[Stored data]
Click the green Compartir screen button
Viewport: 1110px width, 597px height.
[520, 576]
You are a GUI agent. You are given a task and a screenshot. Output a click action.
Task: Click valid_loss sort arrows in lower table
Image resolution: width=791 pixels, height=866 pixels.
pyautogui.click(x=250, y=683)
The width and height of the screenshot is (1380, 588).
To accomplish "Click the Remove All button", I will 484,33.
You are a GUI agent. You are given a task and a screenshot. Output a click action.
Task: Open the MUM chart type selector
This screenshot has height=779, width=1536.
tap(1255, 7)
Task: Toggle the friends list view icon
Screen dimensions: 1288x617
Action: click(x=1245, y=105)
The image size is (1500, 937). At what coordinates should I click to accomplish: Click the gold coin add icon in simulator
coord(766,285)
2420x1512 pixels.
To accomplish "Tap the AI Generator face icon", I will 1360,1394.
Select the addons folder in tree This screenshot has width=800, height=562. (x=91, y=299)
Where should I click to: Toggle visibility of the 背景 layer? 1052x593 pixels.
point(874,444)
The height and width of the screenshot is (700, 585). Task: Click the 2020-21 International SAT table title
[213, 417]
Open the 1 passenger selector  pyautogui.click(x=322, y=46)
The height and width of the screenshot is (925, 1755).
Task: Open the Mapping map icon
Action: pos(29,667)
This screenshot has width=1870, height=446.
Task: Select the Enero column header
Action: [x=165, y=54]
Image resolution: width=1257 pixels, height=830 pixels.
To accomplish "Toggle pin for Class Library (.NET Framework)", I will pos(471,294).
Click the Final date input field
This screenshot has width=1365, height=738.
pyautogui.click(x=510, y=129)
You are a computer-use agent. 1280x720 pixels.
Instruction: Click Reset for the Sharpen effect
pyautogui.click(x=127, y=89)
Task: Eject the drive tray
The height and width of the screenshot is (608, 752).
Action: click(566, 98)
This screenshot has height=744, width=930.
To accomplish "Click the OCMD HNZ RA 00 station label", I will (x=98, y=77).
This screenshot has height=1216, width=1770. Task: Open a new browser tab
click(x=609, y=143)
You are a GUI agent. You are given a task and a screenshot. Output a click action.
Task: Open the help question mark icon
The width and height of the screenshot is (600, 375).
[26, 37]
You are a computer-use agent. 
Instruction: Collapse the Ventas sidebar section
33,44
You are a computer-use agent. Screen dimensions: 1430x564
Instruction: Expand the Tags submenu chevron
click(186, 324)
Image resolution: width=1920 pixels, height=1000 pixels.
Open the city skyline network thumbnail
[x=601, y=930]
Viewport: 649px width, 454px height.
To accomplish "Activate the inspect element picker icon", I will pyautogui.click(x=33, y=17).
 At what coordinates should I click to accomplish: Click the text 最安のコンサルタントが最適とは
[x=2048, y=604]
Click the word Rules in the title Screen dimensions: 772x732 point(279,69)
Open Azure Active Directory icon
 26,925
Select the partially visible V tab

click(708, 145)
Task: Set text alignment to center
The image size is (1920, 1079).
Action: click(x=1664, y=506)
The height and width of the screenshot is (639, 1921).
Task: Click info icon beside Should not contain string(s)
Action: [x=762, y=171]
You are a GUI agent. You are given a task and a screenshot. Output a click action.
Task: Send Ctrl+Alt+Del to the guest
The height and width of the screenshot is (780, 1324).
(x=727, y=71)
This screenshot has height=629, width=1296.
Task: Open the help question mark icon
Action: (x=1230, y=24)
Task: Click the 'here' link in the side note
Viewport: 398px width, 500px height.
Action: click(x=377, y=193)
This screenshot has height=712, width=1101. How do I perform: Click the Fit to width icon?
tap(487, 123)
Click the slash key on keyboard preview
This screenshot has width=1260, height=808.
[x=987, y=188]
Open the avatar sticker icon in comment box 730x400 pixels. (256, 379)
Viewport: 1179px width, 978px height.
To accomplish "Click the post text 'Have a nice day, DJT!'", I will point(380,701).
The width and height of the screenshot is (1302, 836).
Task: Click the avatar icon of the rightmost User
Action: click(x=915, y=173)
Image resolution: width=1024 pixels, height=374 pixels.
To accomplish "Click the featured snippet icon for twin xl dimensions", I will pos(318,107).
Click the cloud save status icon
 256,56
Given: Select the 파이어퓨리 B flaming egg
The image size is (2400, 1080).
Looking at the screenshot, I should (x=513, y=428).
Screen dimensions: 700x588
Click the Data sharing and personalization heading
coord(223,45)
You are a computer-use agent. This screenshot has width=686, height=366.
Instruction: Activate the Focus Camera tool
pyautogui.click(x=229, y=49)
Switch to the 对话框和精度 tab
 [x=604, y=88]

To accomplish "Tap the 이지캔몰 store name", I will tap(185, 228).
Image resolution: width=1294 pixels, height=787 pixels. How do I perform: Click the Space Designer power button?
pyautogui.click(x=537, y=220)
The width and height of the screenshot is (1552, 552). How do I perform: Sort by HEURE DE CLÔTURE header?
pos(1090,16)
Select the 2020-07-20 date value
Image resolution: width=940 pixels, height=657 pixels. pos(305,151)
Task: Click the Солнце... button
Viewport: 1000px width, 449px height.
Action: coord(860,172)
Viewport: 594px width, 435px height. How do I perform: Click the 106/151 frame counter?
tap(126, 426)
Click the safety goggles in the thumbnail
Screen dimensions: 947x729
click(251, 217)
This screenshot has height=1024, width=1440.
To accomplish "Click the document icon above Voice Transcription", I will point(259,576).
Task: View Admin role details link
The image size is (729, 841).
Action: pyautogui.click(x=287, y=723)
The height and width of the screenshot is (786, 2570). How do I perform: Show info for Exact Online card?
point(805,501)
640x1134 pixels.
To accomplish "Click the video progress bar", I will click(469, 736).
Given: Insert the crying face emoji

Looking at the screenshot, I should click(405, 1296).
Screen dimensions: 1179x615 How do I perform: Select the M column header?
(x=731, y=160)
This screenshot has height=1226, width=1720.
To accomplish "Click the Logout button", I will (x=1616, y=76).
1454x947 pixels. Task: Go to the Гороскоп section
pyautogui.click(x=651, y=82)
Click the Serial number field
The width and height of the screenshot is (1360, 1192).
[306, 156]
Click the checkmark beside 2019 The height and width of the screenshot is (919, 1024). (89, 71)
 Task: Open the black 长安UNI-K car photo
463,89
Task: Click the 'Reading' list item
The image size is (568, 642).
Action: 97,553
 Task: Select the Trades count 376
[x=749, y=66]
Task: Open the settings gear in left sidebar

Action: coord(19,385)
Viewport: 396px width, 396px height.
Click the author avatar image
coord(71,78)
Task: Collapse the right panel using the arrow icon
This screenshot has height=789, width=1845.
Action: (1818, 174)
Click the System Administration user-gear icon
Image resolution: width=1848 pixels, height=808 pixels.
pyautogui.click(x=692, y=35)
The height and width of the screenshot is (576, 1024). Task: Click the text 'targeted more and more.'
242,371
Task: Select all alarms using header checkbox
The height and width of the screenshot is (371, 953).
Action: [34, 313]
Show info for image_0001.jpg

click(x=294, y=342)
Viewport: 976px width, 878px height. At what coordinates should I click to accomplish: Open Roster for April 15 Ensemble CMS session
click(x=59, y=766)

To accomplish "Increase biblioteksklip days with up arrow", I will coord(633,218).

__INSTRUCTIONS TO FOLLOW__: Copy out each record above exactly, leaving nothing out.

__OUTPUT OF THE TASK__:
Click the green Compartir screen button
Viewport: 1110px width, 597px height.
[520, 576]
You are a GUI agent. You are given a task and a screenshot. Output a click action.
Task: Click valid_loss sort arrows in lower table
Image resolution: width=791 pixels, height=866 pixels.
pyautogui.click(x=250, y=683)
The width and height of the screenshot is (1380, 588).
To accomplish "Click the Remove All button", I will 484,33.
You are a GUI agent. You are given a task and a screenshot. Output a click action.
Task: Open the MUM chart type selector
This screenshot has height=779, width=1536.
tap(1255, 7)
Task: Toggle the friends list view icon
Screen dimensions: 1288x617
Action: click(x=1245, y=105)
The image size is (1500, 937). At what coordinates should I click to accomplish: Click the gold coin add icon in simulator
coord(766,285)
2420x1512 pixels.
To accomplish "Tap the AI Generator face icon", I will 1360,1394.
Select the addons folder in tree This screenshot has width=800, height=562. (x=91, y=299)
Where should I click to: Toggle visibility of the 背景 layer? 1052x593 pixels.
point(874,444)
The height and width of the screenshot is (700, 585). Task: Click the 2020-21 International SAT table title
[213, 417]
Open the 1 passenger selector  pyautogui.click(x=322, y=46)
The height and width of the screenshot is (925, 1755).
Task: Open the Mapping map icon
Action: pos(29,667)
This screenshot has width=1870, height=446.
Task: Select the Enero column header
Action: [x=165, y=54]
Image resolution: width=1257 pixels, height=830 pixels.
To accomplish "Toggle pin for Class Library (.NET Framework)", I will pos(471,294).
Click the Final date input field
This screenshot has width=1365, height=738.
pyautogui.click(x=510, y=129)
You are a computer-use agent. 1280x720 pixels.
Instruction: Click Reset for the Sharpen effect
pyautogui.click(x=127, y=89)
Task: Eject the drive tray
The height and width of the screenshot is (608, 752).
Action: click(566, 98)
This screenshot has height=744, width=930.
To accomplish "Click the OCMD HNZ RA 00 station label", I will (x=98, y=77).
This screenshot has height=1216, width=1770. Task: Open a new browser tab
click(x=609, y=143)
You are a GUI agent. You are given a task and a screenshot. Output a click action.
Task: Open the help question mark icon
The width and height of the screenshot is (600, 375).
[26, 37]
You are a computer-use agent. 
Instruction: Collapse the Ventas sidebar section
33,44
You are a computer-use agent. Screen dimensions: 1430x564
Instruction: Expand the Tags submenu chevron
click(186, 324)
Image resolution: width=1920 pixels, height=1000 pixels.
Open the city skyline network thumbnail
[x=601, y=930]
Viewport: 649px width, 454px height.
To accomplish "Activate the inspect element picker icon", I will pyautogui.click(x=33, y=17).
 At what coordinates should I click to accomplish: Click the text 最安のコンサルタントが最適とは
[x=2048, y=604]
Click the word Rules in the title Screen dimensions: 772x732 point(279,69)
Open Azure Active Directory icon
 26,925
Select the partially visible V tab

click(708, 145)
Task: Set text alignment to center
The image size is (1920, 1079).
Action: click(x=1664, y=506)
The height and width of the screenshot is (639, 1921).
Task: Click info icon beside Should not contain string(s)
Action: [x=762, y=171]
You are a GUI agent. You are given a task and a screenshot. Output a click action.
Task: Send Ctrl+Alt+Del to the guest
The height and width of the screenshot is (780, 1324).
(x=727, y=71)
This screenshot has height=629, width=1296.
Task: Open the help question mark icon
Action: (x=1230, y=24)
Task: Click the 'here' link in the side note
Viewport: 398px width, 500px height.
Action: click(x=377, y=193)
This screenshot has height=712, width=1101. How do I perform: Click the Fit to width icon?
tap(487, 123)
Click the slash key on keyboard preview
This screenshot has width=1260, height=808.
[x=987, y=188]
Open the avatar sticker icon in comment box 730x400 pixels. (256, 379)
Viewport: 1179px width, 978px height.
To accomplish "Click the post text 'Have a nice day, DJT!'", I will point(380,701).
The width and height of the screenshot is (1302, 836).
Task: Click the avatar icon of the rightmost User
Action: click(x=915, y=173)
Image resolution: width=1024 pixels, height=374 pixels.
To accomplish "Click the featured snippet icon for twin xl dimensions", I will pos(318,107).
Click the cloud save status icon
 256,56
Given: Select the 파이어퓨리 B flaming egg
The image size is (2400, 1080).
Looking at the screenshot, I should (x=513, y=428).
Screen dimensions: 700x588
Click the Data sharing and personalization heading
coord(223,45)
You are a computer-use agent. This screenshot has width=686, height=366.
Instruction: Activate the Focus Camera tool
pyautogui.click(x=229, y=49)
Switch to the 对话框和精度 tab
 [x=604, y=88]

To accomplish "Tap the 이지캔몰 store name", I will tap(185, 228).
Image resolution: width=1294 pixels, height=787 pixels. How do I perform: Click the Space Designer power button?
pyautogui.click(x=537, y=220)
The width and height of the screenshot is (1552, 552). How do I perform: Sort by HEURE DE CLÔTURE header?
pos(1090,16)
Select the 2020-07-20 date value
Image resolution: width=940 pixels, height=657 pixels. pos(305,151)
Task: Click the Солнце... button
Viewport: 1000px width, 449px height.
Action: coord(860,172)
Viewport: 594px width, 435px height. How do I perform: Click the 106/151 frame counter?
tap(126, 426)
Click the safety goggles in the thumbnail
Screen dimensions: 947x729
click(251, 217)
This screenshot has height=1024, width=1440.
To accomplish "Click the document icon above Voice Transcription", I will point(259,576).
Task: View Admin role details link
The image size is (729, 841).
Action: pyautogui.click(x=287, y=723)
The height and width of the screenshot is (786, 2570). How do I perform: Show info for Exact Online card?
point(805,501)
640x1134 pixels.
To accomplish "Click the video progress bar", I will click(469, 736).
Given: Insert the crying face emoji

Looking at the screenshot, I should click(405, 1296).
Screen dimensions: 1179x615 How do I perform: Select the M column header?
(x=731, y=160)
This screenshot has height=1226, width=1720.
To accomplish "Click the Logout button", I will (x=1616, y=76).
1454x947 pixels. Task: Go to the Гороскоп section
pyautogui.click(x=651, y=82)
Click the Serial number field
The width and height of the screenshot is (1360, 1192).
[306, 156]
Click the checkmark beside 2019 The height and width of the screenshot is (919, 1024). (89, 71)
 Task: Open the black 长安UNI-K car photo
463,89
Task: Click the 'Reading' list item
The image size is (568, 642).
Action: 97,553
 Task: Select the Trades count 376
[x=749, y=66]
Task: Open the settings gear in left sidebar

Action: coord(19,385)
Viewport: 396px width, 396px height.
Click the author avatar image
coord(71,78)
Task: Collapse the right panel using the arrow icon
This screenshot has height=789, width=1845.
Action: (1818, 174)
Click the System Administration user-gear icon
Image resolution: width=1848 pixels, height=808 pixels.
pyautogui.click(x=692, y=35)
The height and width of the screenshot is (576, 1024). Task: Click the text 'targeted more and more.'
242,371
Task: Select all alarms using header checkbox
The height and width of the screenshot is (371, 953).
Action: [34, 313]
Show info for image_0001.jpg

click(x=294, y=342)
Viewport: 976px width, 878px height. At what coordinates should I click to accomplish: Open Roster for April 15 Ensemble CMS session
click(x=59, y=766)

To accomplish "Increase biblioteksklip days with up arrow", I will coord(633,218).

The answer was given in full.